星野リゾート新業態「OMO」が直面する試練 東京・大塚で都市観光のモデルをつくれるか
野部さんは昨年秋、新規ブランドOMOのスタッフ社内公募に手を挙げ、「OMO5 東京大塚」の開業準備メンバーに加わった。これまで星野リゾート社員として「リゾナーレ熱海」(静岡県熱海市)とグループ人事を経験してきた野部さんだが、「ゼロから立ち上げる新たなホテルブランドで、既存の枠にとらわれない挑戦をしてみたいと思ったから」とOMOを希望した理由を語る。
その年の12月、野部さんを含む6人の先発メンバーが大塚に異動してきた。当時、「都市観光に特化したホテルをつくる」ことだけが決まっていたものの、それ以外は何もない状態だったという。6人はホテルのコンセプトや運営方法を話し合い、ゼロから作り上げていった。
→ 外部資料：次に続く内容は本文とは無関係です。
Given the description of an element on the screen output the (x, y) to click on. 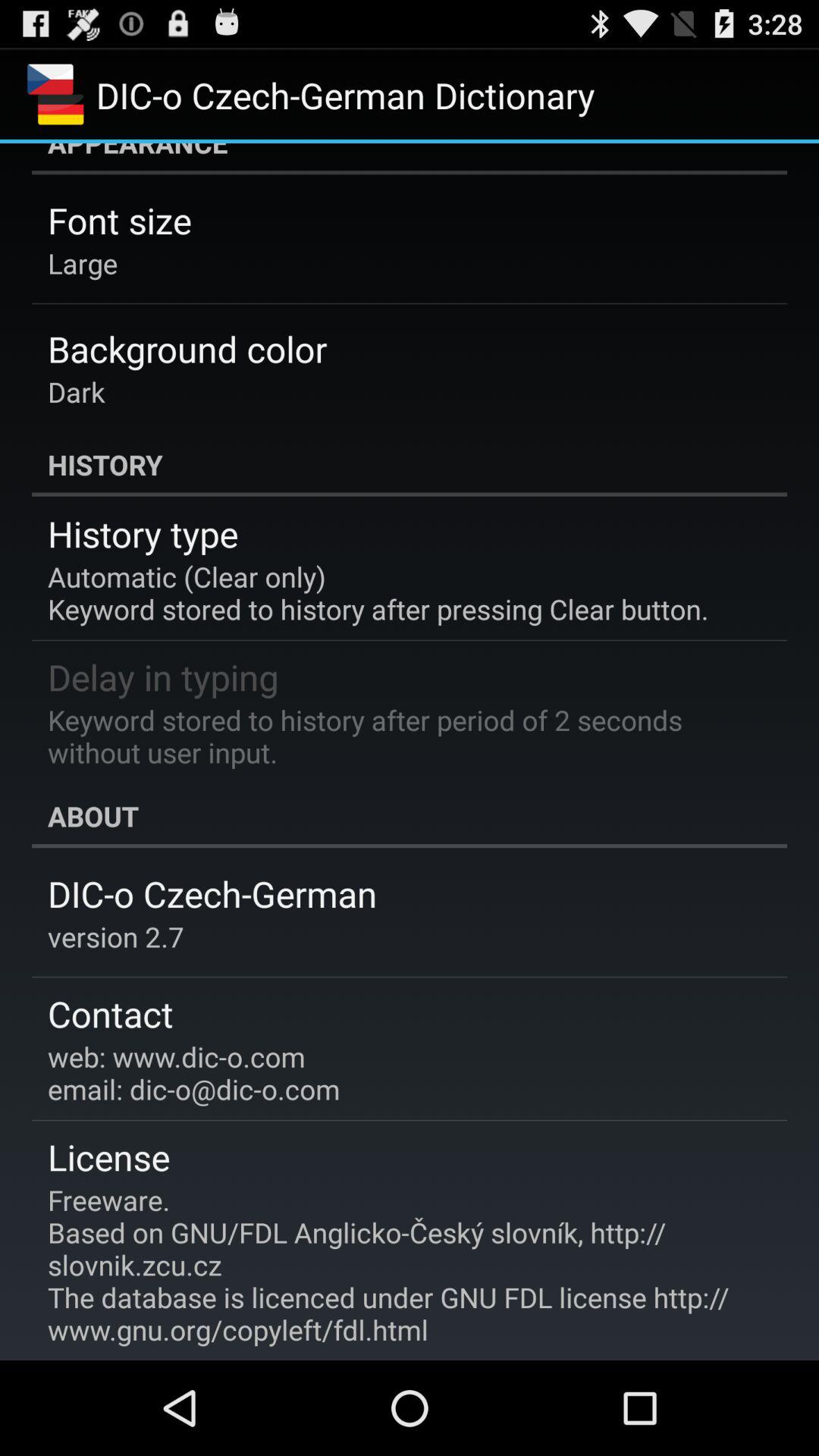
select dark app (76, 391)
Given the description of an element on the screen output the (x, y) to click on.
星野代表が議論に加わることもあった。だからといって、星野代表の意見が絶対ではない。もちろん、総支配人の意見が必ずしも通るわけでもない。「誰が言ったかではなく、説得力のある意見が採用される環境が大事」と星野代表が常々話すように、誰もが自由に意見を戦わせ正しい議論ができるフラットな環境は、星野リゾートが最も大切にしてきた組織文化である。
「フラットな組織だからこそ、誰からも指示がないんです」と野部さん。「あれば楽だと思います、それに従えばいいわけですから。でも、私たちの組織はそうではありません。自分たちで考えるからこそ、決定事項に対して納得感を持って動くことができます。それに、自分たちで決めたことには責任を持ちたい。だから、やり切ってみようと思えるのかもしれません」。
客の要望を一切聞かない街ガイド
宿泊客を大塚の街へ連れ出し、徒歩圏内でガイド本に載っていないような穴場や魅力的な場所へ案内してくれるのが「ご近所専隊OMOレンジャー」である。このサービスも、メンバーのフラットな議論から生まれた。はしご酒、グルメ、ナイトタイムなど5つのコースがあり、案内役はホテルの全スタッフが交代で務める。ちなみにお酒好きの野部さんが得意とするのは、アフター5のエンタメスポットや酒場めぐりだ。
名物女将が切り盛りする蕎麦屋、愉快な常連たちが集まる居酒屋、ディープなエンターテインメントスポット……。どれもみな、開業までの数カ月間で、スタッフが足を使って探し出してきた大塚の魅力である。
「全国各地から集まった先発メンバーは、誰も大塚になじみがなかったので、お店を飛び込みで訪ねたり、図書館で大塚の街の歴史を調べたりして情報を収集しました。そのうち大塚の重鎮と呼ばれる人たちと知り合うことができて、地元の方々とのつながりが広がっていったのです。全部で100軒以上まわりました。皆さん、『ホテルと街を1つのリゾートと考え、大塚の魅力を発信していきたい』という私たちの思いを好意的に受け止めてくださいました」と野部さんは話す。